Lazarus APT is spotted using hacked security software to deliver malware



Lazarus, a notorious advanced persistent threat (APT) group, which is believed to be operating on behalf of the North Korean government, is using a novel supply-chain attack involving legitimate South Korean security software and digital certificates stolen from two different companies, ESET reports.

The attack was aimed at visitors to websites operated by the South Korean government and financial firms, with the goal of delivering dropper malware that infects victims’ computers with a remote access trojan. The threat actor used stolen digital certificates from two security firms, which allow them to corrupt a browser plug-in designed to protect users from being compromised.

ESET says the hackers took advantage of security software made by Wizver. The software in question is WIZVERA VeraPort, an integration installation program used by the South Korean government websites. The tool helps to manage additional security software, which users in South Korea are often asked to install when visiting government or internet banking websites.

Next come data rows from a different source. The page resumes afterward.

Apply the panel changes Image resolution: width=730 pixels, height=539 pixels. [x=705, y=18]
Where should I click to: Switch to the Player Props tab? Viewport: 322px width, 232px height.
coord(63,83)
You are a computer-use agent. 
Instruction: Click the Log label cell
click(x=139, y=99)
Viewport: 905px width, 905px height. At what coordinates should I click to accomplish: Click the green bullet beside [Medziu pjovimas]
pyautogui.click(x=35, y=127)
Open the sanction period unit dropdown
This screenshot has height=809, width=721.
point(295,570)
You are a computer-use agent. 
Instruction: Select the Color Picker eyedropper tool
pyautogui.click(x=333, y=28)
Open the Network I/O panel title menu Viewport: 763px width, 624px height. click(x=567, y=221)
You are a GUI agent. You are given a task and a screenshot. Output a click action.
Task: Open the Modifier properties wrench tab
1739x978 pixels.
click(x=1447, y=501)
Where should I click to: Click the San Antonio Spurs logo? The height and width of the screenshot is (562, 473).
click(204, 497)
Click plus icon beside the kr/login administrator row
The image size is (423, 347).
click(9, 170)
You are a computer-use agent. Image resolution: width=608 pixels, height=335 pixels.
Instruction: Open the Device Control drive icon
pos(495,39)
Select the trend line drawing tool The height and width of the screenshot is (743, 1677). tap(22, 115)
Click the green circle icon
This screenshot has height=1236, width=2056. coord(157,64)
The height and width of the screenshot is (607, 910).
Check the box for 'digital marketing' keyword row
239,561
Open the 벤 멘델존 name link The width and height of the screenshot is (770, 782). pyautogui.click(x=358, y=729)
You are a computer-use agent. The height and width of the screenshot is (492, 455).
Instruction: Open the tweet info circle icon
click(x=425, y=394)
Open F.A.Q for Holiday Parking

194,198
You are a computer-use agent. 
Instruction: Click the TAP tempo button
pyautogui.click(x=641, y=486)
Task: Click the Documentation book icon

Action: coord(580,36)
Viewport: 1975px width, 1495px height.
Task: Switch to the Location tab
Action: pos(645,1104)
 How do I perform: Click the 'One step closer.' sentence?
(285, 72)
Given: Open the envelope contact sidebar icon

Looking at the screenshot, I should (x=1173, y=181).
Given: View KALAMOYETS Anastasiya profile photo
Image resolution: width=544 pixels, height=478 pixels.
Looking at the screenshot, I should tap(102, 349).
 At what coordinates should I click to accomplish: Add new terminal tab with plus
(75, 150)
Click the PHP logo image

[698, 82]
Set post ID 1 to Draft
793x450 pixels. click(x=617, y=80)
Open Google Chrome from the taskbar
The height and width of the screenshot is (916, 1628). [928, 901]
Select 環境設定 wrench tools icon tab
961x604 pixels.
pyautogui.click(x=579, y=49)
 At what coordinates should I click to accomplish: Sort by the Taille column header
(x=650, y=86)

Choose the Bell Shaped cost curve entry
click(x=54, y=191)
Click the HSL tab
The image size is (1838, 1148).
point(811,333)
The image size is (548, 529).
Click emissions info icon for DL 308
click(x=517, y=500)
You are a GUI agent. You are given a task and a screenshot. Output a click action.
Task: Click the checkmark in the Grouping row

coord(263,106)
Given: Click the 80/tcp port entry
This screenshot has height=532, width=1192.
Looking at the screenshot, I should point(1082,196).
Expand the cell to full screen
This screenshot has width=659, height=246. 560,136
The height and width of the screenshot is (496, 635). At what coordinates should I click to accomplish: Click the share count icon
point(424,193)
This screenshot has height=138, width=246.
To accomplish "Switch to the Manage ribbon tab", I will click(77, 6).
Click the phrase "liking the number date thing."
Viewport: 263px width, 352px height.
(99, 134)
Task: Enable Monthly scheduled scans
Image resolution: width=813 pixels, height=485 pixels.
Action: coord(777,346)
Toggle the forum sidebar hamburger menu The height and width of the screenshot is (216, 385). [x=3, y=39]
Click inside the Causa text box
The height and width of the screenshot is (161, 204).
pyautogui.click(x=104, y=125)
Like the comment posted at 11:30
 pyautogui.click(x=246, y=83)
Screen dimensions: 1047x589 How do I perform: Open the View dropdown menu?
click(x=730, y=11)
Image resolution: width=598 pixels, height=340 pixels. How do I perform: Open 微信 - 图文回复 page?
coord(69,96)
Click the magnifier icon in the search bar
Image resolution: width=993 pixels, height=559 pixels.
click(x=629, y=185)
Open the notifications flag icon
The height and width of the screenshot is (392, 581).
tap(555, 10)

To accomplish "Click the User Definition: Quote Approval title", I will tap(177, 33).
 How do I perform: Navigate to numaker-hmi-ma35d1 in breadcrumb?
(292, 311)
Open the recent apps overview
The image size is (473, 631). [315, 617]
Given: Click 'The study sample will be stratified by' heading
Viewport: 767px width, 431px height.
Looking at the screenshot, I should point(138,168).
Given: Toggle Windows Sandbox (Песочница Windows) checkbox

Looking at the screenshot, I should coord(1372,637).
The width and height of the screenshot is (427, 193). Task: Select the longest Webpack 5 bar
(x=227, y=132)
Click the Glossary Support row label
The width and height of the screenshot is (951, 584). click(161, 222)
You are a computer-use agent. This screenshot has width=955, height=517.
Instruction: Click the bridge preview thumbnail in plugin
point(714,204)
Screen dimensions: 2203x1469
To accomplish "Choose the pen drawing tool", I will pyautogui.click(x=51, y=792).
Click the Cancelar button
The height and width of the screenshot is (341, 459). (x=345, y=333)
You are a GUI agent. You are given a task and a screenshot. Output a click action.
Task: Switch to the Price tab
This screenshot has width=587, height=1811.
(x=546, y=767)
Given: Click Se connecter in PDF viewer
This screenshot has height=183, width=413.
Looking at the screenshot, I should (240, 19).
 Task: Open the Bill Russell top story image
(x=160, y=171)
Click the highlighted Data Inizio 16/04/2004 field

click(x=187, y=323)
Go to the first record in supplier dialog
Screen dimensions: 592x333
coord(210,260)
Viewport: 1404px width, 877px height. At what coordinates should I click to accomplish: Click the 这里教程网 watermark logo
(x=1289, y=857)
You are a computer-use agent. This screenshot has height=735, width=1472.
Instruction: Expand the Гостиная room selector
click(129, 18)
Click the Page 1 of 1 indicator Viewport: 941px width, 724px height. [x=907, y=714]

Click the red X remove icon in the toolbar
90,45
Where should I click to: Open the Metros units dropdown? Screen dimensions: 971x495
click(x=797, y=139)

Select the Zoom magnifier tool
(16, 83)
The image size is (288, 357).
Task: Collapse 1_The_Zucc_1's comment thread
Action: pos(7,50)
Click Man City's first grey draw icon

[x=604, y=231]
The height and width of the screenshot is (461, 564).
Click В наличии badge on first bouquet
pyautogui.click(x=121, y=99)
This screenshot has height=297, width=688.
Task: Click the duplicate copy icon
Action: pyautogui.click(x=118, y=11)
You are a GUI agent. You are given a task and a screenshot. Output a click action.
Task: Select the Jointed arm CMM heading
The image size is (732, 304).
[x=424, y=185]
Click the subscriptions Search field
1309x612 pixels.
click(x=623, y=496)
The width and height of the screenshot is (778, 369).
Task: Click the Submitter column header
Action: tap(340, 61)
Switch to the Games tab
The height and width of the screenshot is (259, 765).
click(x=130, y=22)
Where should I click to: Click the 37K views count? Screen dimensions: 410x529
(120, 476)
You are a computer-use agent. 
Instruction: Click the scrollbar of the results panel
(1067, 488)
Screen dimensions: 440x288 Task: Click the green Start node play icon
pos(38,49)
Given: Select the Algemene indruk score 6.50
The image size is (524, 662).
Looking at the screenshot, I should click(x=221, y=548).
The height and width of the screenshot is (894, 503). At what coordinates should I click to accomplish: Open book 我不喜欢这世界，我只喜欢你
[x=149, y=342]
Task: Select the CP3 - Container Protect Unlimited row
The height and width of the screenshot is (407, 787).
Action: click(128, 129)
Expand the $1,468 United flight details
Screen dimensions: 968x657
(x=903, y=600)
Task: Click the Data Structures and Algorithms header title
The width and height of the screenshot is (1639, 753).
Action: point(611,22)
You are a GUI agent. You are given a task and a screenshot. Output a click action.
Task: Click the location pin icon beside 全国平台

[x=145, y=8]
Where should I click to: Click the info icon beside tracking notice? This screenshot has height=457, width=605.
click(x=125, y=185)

“With WIZVERA VeraPort installed on their devices, users receive and install all necessarily software required by a specific website with VeraPort (e.g., browser plug-ins, security software, identity verification software, etc.). Minimal user interaction is required to start such a software installation from a website that supports WIZVERA VeraPort. Usually, this software is used by government and banking websites in South Korea. For some of these websites it is mandatory to have WIZVERA VeraPort installed for users to be able to access the sites’ services,” ESET explains.

WIZVERA VeraPort is used to digitally sign and verify downloads, however, the app only verifies that the digital signature is valid, without checking to whom it belongs. “Thus, to abuse WIZVERA VeraPort, attackers must have any valid code-signing certificate in order to push their payload via this method or get lucky and find a VeraPort configuration that does not require code-signing verification,” the report notes.

The researchers discovered two malware samples that were signed using illegally obtained code-signing certificates. The malware was disguised as legitimate software.

“These samples have similar filenames, icons and VERSIONINFO resources as legitimate South Korean software often delivered via WIZVERA VeraPort. Binaries that are downloaded and executed via the WIZVERA VeraPort mechanism are stored in %Temp%\[12_RANDOM_DIGITS]\. It should be noted that WIZVERA VeraPort’s configuration has an option not only to verify digital signatures, but also to verify the hash of downloaded binaries. If this option is enabled, then such an attack cannot be performed so easily, even if the website with WIZVERA VeraPort is compromised,” according to ESET.

As for the final RAT payload, the researchers say it comes with a set of typical features used by the Lazarus group. The commands include operations on the victim’s filesystem and the download and execution of additional tools from the group’s arsenal.

“Attackers are constantly trying to find new ways to deliver malware to target computers. Attackers are particularly interested in supply-chain attacks, because they allow them to covertly deploy malware on many computers at the same time […] We can safely predict that the number of supply-chain attacks will increase in the future, especially against companies whose services are popular in specific regions or in specific industry verticals,” the report warns.